-- Task 1 --
In the article on pay for grocery store workers, why does Hesse say the grocery giants can afford extra pay? Please answer in one to three sentences.
-- Task 2 --
Resume the article on grocery store workers' pay during the pandemic, starting right after its final sentence.

Grocery store workers should get extra pay for staffing the front lines, and shoppers should be limited to once-a-week visits during the pandemic, says a union official.
“We call them heroes. We call them front-line workers, and they’re going to work scared to death,” said Thomas Hesse, president of the United Food and Commercial Workers Local 401, whose members include several hundred food store workers in Red Deer.
Hesse said a worker with asthma told him about her fears of getting infected. But she needed the paycheque and did not want to go on employment insurance, he said.
A spokesperson for Sobeys, which owns IGA, Safeway and other brands, says the company has taken more than a dozen steps to protect its workers at more than 1,500 stores across Canada.
The dedicated store employees who continue to go to work and brave contact with hundreds of people a day should be rewarded, said Hesse.
“When you’re working in the store during the COVID threat and risk, employees should get time and a half,” he said.
Extra pay is common for working overtime or on holidays, he said.
It’s not as if the grocery giants cannot afford to pay, he said. Overall, grocery store revenues are 16 per cent higher than those before last year’s December holiday season, typically the best shopping week of the year.

-- Dataset --

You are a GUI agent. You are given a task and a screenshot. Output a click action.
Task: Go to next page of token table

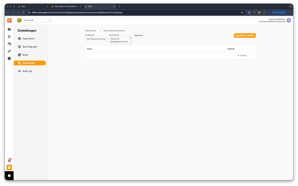click(252, 56)

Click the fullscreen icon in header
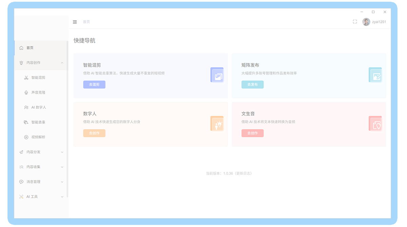click(x=355, y=22)
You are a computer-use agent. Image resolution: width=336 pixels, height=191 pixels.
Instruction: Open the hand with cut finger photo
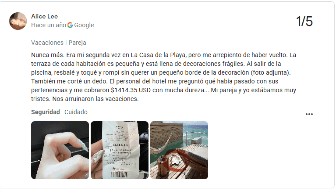pos(60,150)

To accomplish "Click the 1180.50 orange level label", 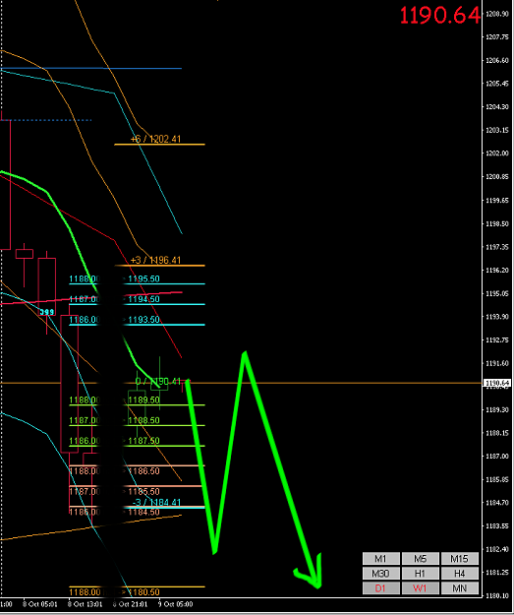I will click(143, 591).
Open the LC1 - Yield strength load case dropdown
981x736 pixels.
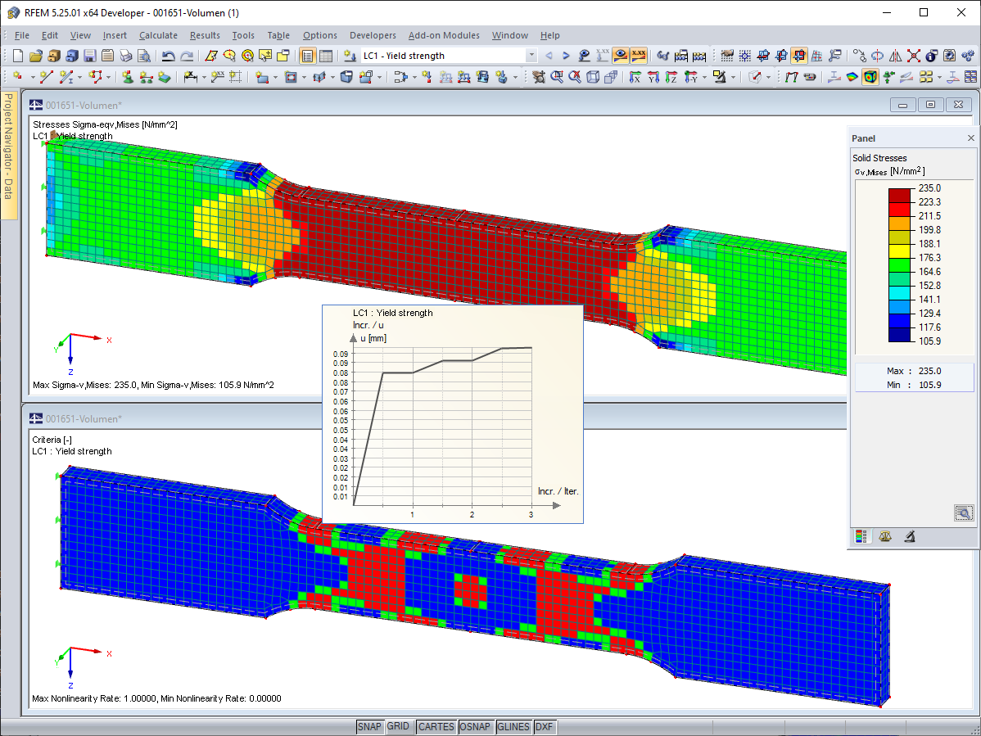533,56
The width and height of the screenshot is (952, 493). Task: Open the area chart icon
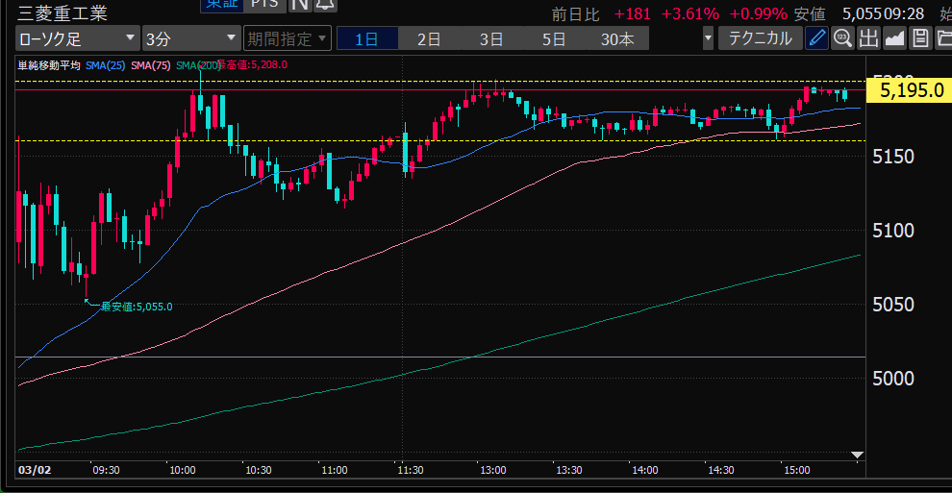(894, 38)
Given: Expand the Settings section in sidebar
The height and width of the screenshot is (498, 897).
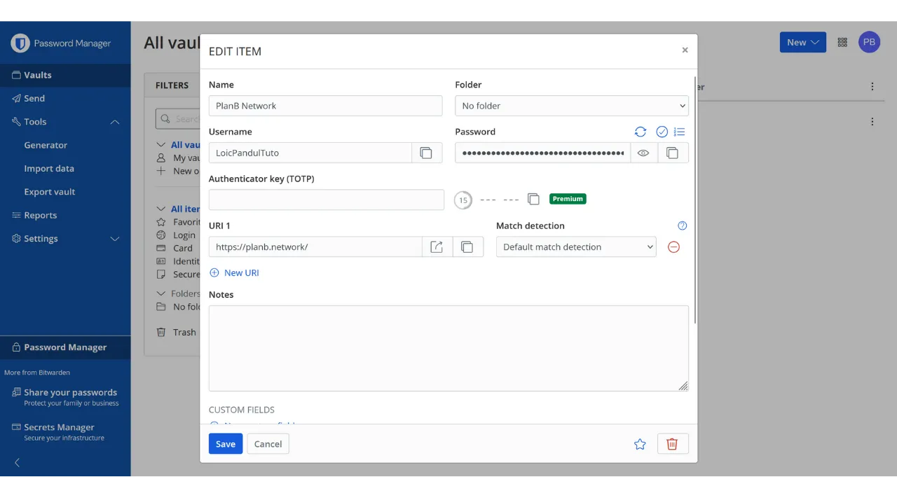Looking at the screenshot, I should [115, 239].
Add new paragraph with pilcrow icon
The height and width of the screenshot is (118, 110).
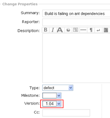[91, 30]
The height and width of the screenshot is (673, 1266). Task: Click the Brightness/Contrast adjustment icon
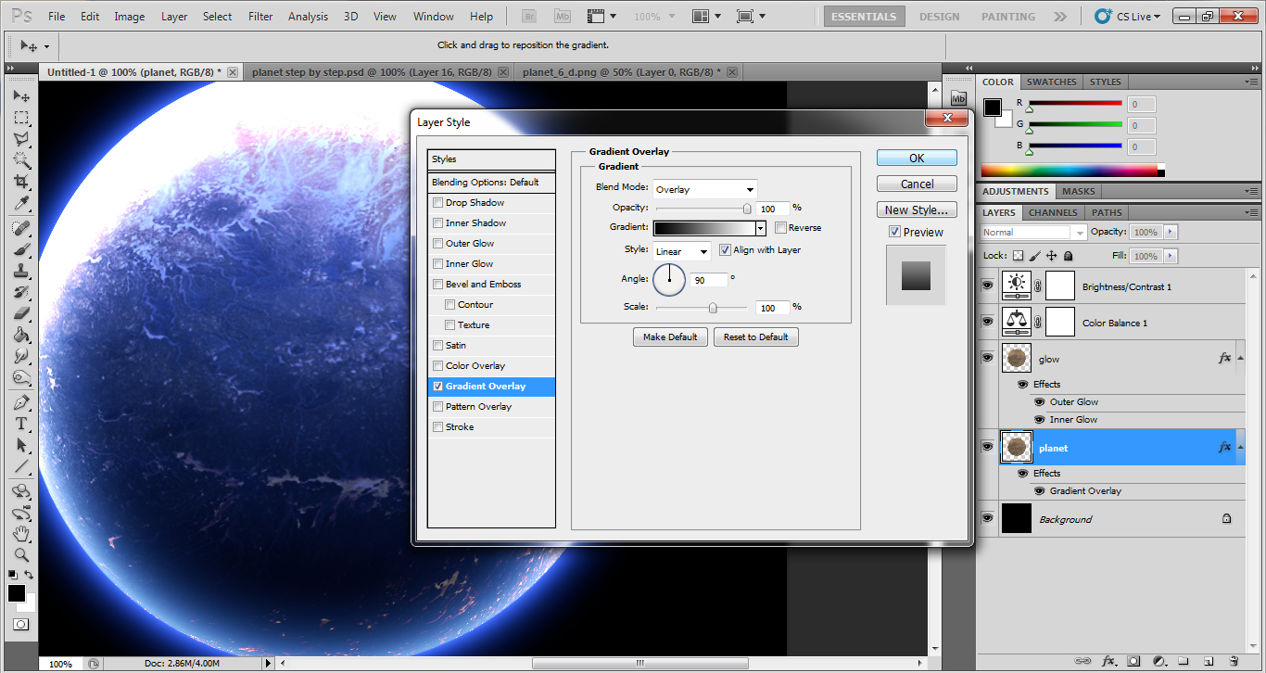(x=1017, y=285)
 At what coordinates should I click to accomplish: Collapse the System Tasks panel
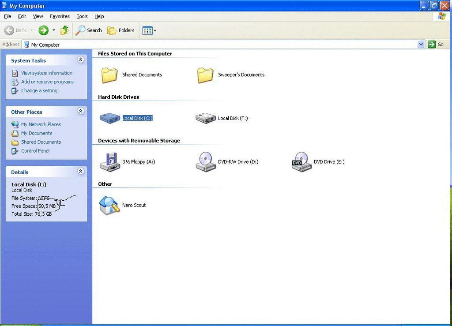pyautogui.click(x=80, y=60)
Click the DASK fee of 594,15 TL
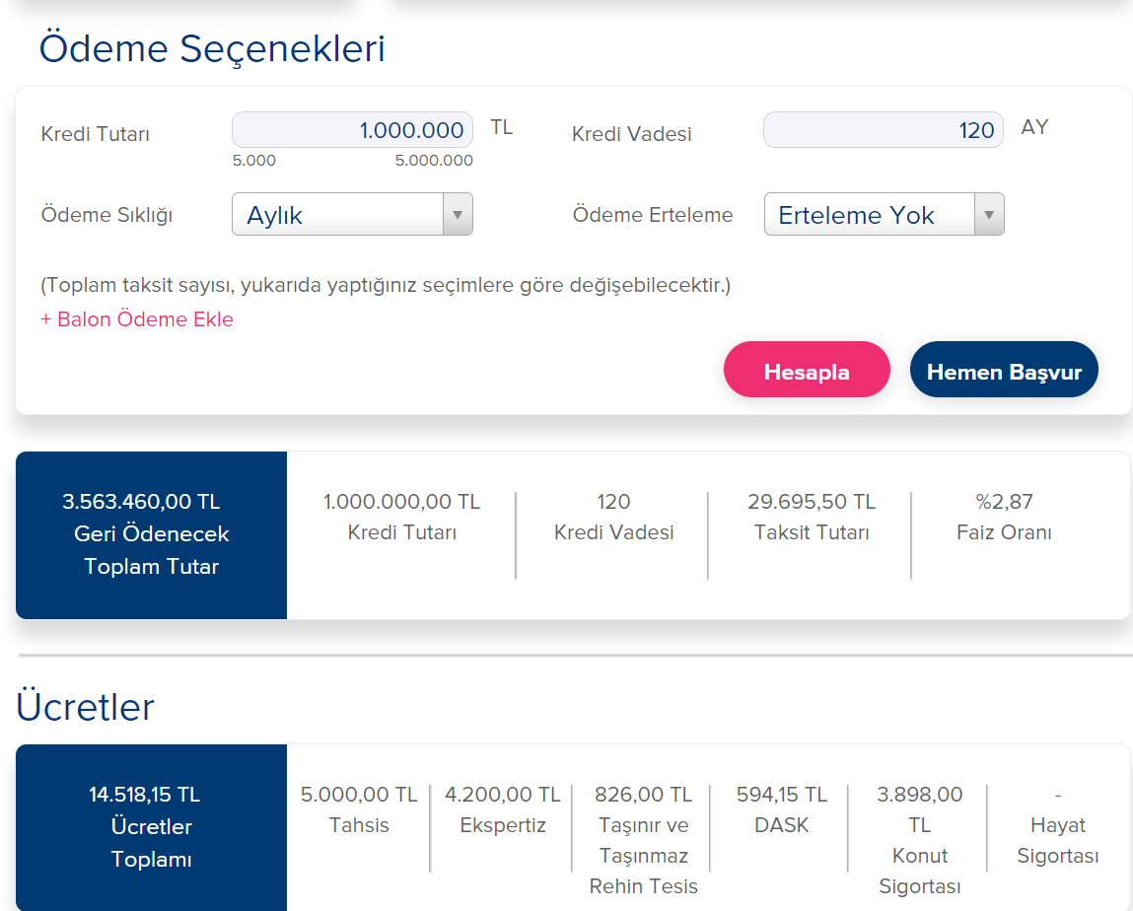 [781, 809]
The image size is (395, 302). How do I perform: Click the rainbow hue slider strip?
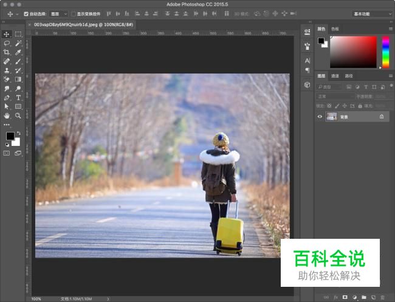[385, 52]
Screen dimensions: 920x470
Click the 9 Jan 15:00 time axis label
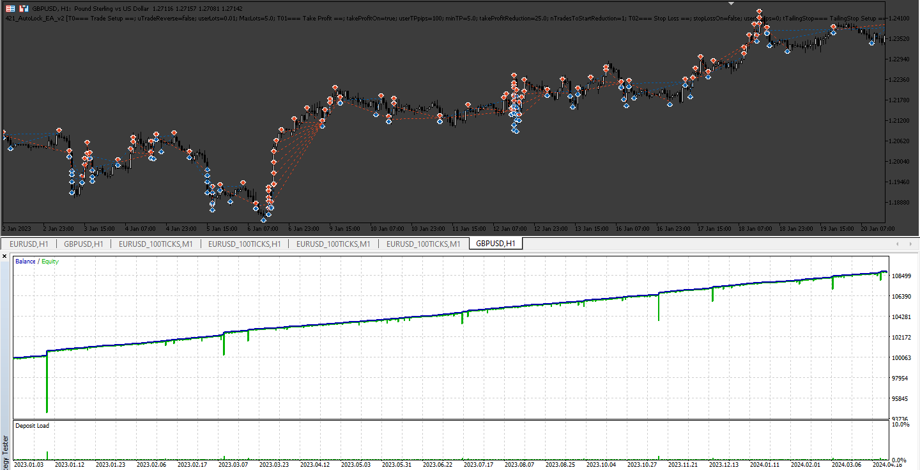click(345, 228)
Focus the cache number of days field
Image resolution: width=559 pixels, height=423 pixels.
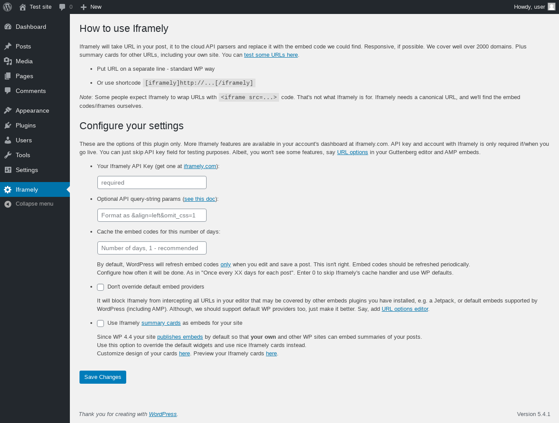coord(152,248)
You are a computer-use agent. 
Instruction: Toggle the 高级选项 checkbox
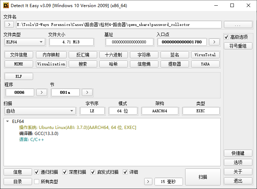226,37

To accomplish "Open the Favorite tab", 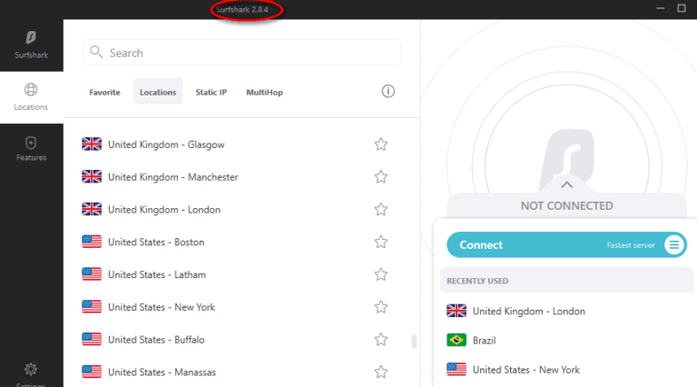I will tap(104, 92).
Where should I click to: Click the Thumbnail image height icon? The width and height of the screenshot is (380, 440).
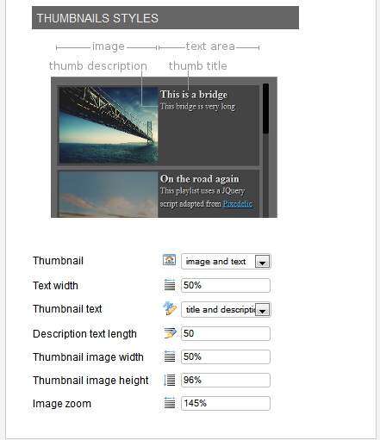coord(170,380)
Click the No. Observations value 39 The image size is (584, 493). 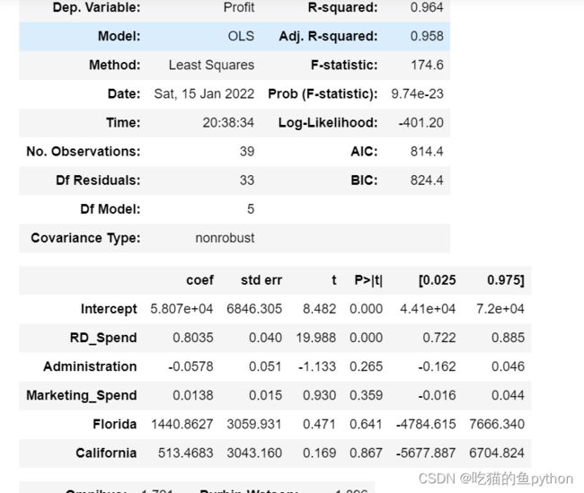[x=247, y=152]
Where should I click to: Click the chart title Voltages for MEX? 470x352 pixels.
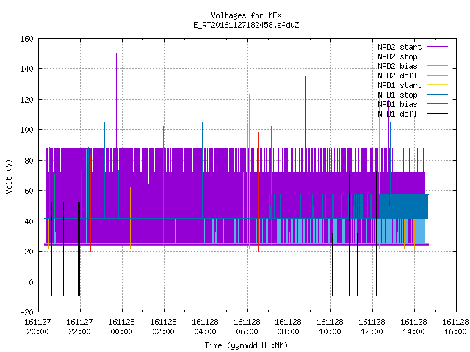(246, 15)
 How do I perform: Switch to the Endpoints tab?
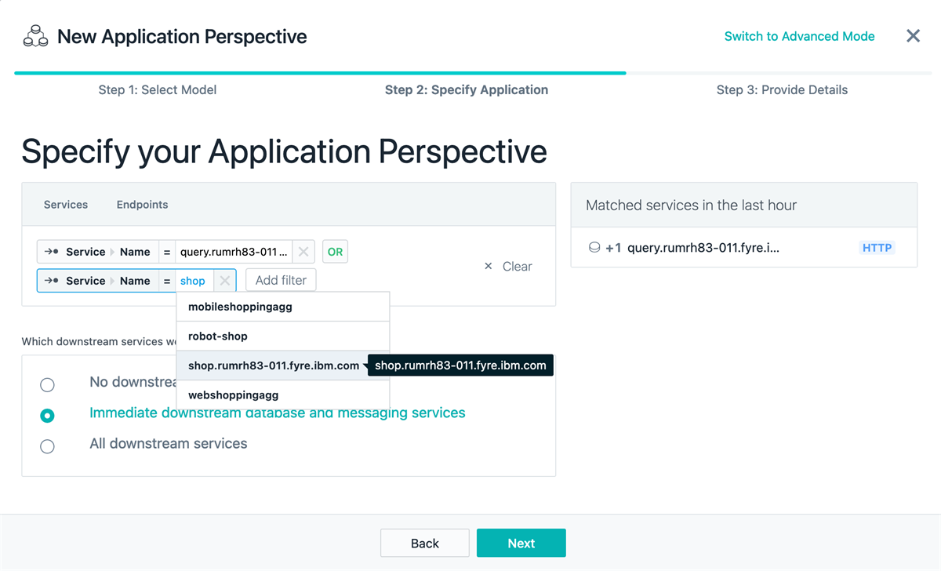142,204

-- Exercise result 1 --
Hesse says the grocery giants can afford it because overall grocery store revenues are 16 percent higher than before last year's December holiday season, which is typically the best shopping week of the year.

-- Exercise result 2 --
Hesse says it’s time the government stepped up and recognized the reality grocery store workers face during a pandemic.
“We’re going to be asking for a new regulatory regime for grocery stores.”
The union wants to see limits on how many people can go into the store, as well as a one-visit-per-week rule for shoppers, along with a requirement that they shop alone.
Mandatory masks for customers and staff, and a requirement that shopping carts be used instead of baskets to promote physical distancing, are other union proposals.
Rotating weekend store closures would also ease the stress on staff and allow for more thorough cleaning, he said.
The Sobeys representative responded to a request for information with an email listing the measures the company has taken to safeguard its workers.
Employees have been given personal protective equipment such as gloves, store tills have been fitted with Plexiglas shields, one-way aisles have been created, hand baskets have been removed, and shopping carts are disinfected regularly, said the spokesperson.
Customers with re-usable bags must pack them themselves, product demos have been cancelled and the numbers of customers in the store at any one time is limited.
On the food front, self-serve areas are closed and bulk bins have been removed.
Employees who feel sick are encouraged to stay home and are urged to follow all health recommendations regarding travel exposure.
Sobeys did not respond to whether it was considering extra pay or rotating store closures.
How to improve safety for grocery store employees is sure to enter into ongoing labour negotiations, Hesse said. Contracts for workers at Safeway and Superstore have expired.
In a “short number of weeks,” Safeway employees will be in a position to strike and Superstore workers will have the same right a few weeks after that.